#### WORK INSTRUCTIONS:
**A.** According to the Brexit forum thread, what kind of referendum result had some commentaries claimed Boris Johnson would actually have preferred?
**B.** Go on with the Brexit forum thread from the point where it stops.
* Begin SOURCE EXTRACT *
And for me it's fine that non-elected people become minister but the thing is that the leader of the party decide who is where and all the voted members in parliament just have to follow directions of that leader. They're just puppets, i don't like the way it's done. It's all decided by the party and members in parliament have no real say in it.

And the decision-making for the ministers is often flawed, at least in my country.
 
Re:

The Hitch said:
Politically, that was one hell of a gamble from Boris, when it seemed near certain remain would win. Seems to have paid off big time.
I've read some commentaries saying BJ actually would have preferred a narrow 'remain' vote. It would've made him stand out as principal, it would have given the UK more leverage in the EU, and it wouldn't have caused any (short-term) economic issues.
 
gooner said:
Fair enough whatever their reasons for voting Leave but on social media today in the reaction by some Remain voters to the result, it has been made out that older people voting for Leave who won't live long with the decision while the intelligent youth have to live with it for decades to come.

That is plain wrong. This is just one example I seen today of it.

https://twitter.com/DanielEspinosaR/status/746421578393591808

All voters have an equal right to have a vote irrespective of age and older people's vote carries the same weight as that of the youth.

Brexit: The wrinklies have well and truly stitched us up

Giles Coren
The Times

I had lunch with my mother on Wednesday and as our starters were being cleared away she turned to me and said, “So, Giles, how are you going to vote tomorrow?”
* End SOURCE EXTRACT *
* Begin LISTED ENTRIES *
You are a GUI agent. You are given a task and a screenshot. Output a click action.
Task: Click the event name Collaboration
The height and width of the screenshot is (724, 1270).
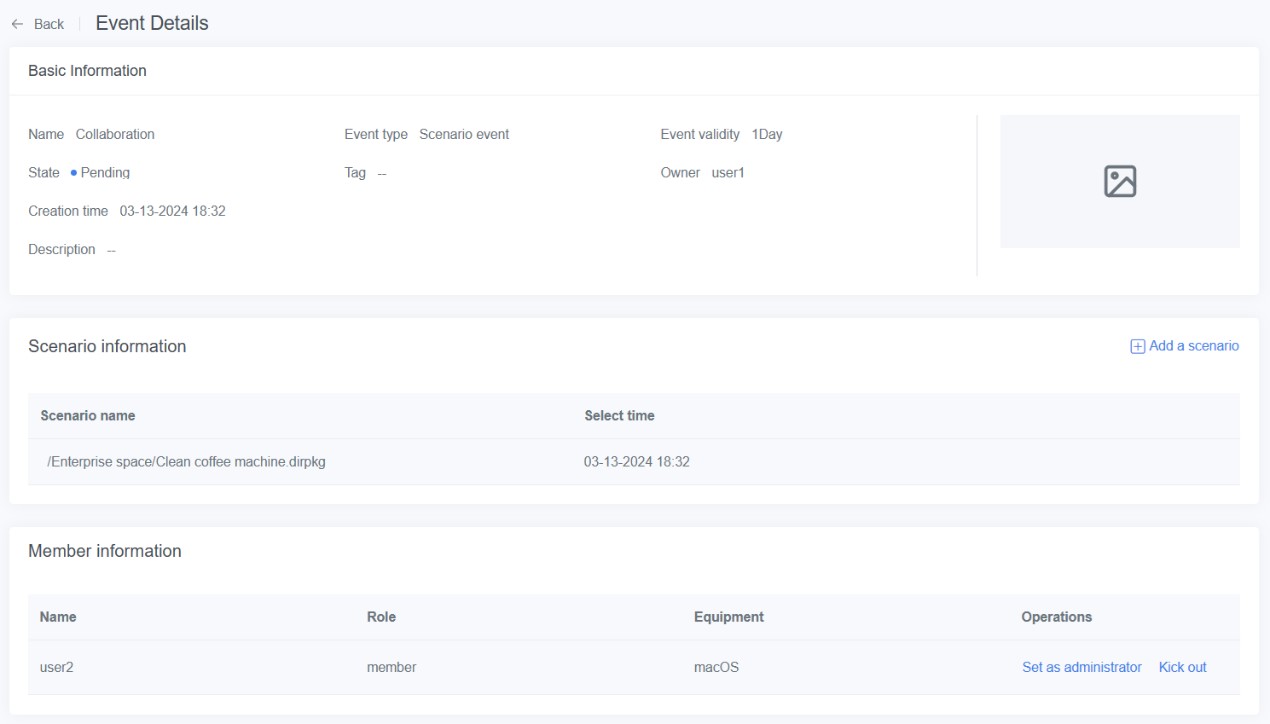click(x=115, y=135)
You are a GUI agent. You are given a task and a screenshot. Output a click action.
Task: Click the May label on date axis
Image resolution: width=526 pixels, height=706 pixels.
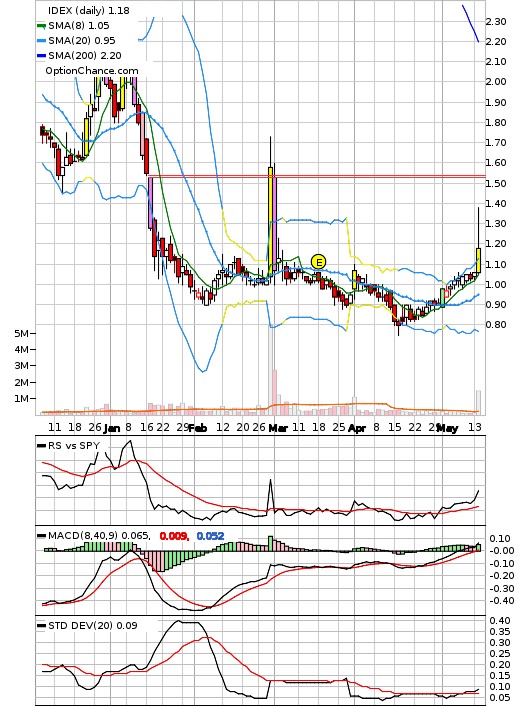(x=448, y=428)
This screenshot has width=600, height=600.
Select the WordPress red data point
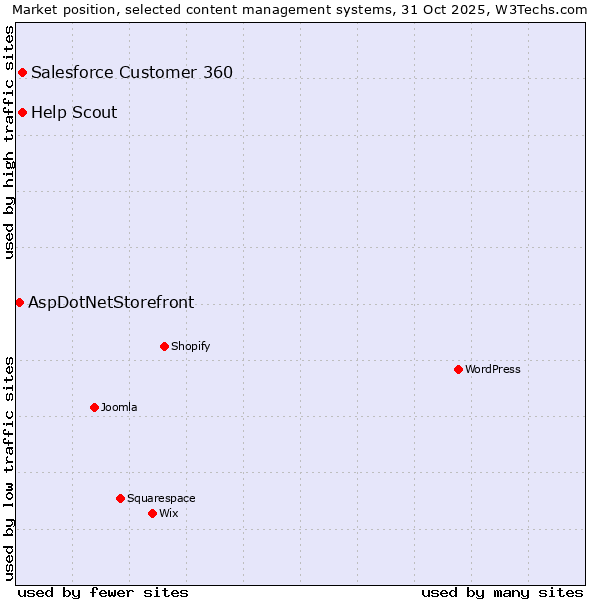coord(458,369)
* End LISTED ENTRIES *
#### ANSWERS GIVEN:
**A.** A narrow 'remain' vote.

**B.**
And I replied, “why?” because I sniffed a trap. I’m not saying my mother loves a lunchtime broigus, it’s just that she doesn’t usually ask a question unless she already has a strong opinion of her own fired up and ready to go.

On this, I was guessing she was for Brexit. My mother was (and remains) a great admirer of Margaret Thatcher, almost always votes Conservative, has an abhorrence of bureaucracy and red tape thanks to 40 years working in the NHS (and owning a house in France) and voted to leave the EEC in 1975.

And so her answer astonished me.

“I’m asking because whatever you vote, I’ll vote,” she said. “After all, I’m going to be dead soon so it doesn’t matter what I think. I won’t be affected.”

If only every older person in Britain had had the humility to think the same way this week and pass on their vote to a generation more likely to be affected by the result. We’d still be in Europe this morning. We’d be laughing at how ridiculous it was to have had a referendum in the first place and just getting on with our lives.

For make no mistake, it is the old people who did this to us. I assume you have seen the voting breakdown by age? In the 18-24 group it was 64 per cent to Remain and 24 per cent to Leave. In the 25-49 age group it was 45 per cent to 39. Only in the 50-64 bracket does the balance shift, going over to 49 per cent for Leave, as against 35 for Remain. And then among the over-65s it was an astonishing 58 per cent for Leave, against 33 per cent for Remain.

The less time a person had left on earth to live and face up to their decision, in other words, the more likely they were to vote to leave the European Union.

The wrinkly bastards stitched us young ’uns up good and proper on Thursday. From their stair lifts and their Zimmer frames, their electric recliner beds and their walk-in baths, they reached out with their wizened old writing hands to make their wobbly crosses and screwed their children and their children’s children for a thousand generations. (Except my mother — who wants it made clear that she was for Leave anyway.)

I always knew it would turn out this way. From the moment the referendum was called, the polls showed a massive majority for Leave in the over-65 group — bigger than any differential in wage, education, geographical location or political leaning. And it was how I formed my eventual decision to vote Remain. I just knew that I could not vote with the old people. Because old people are always wrong. About everything.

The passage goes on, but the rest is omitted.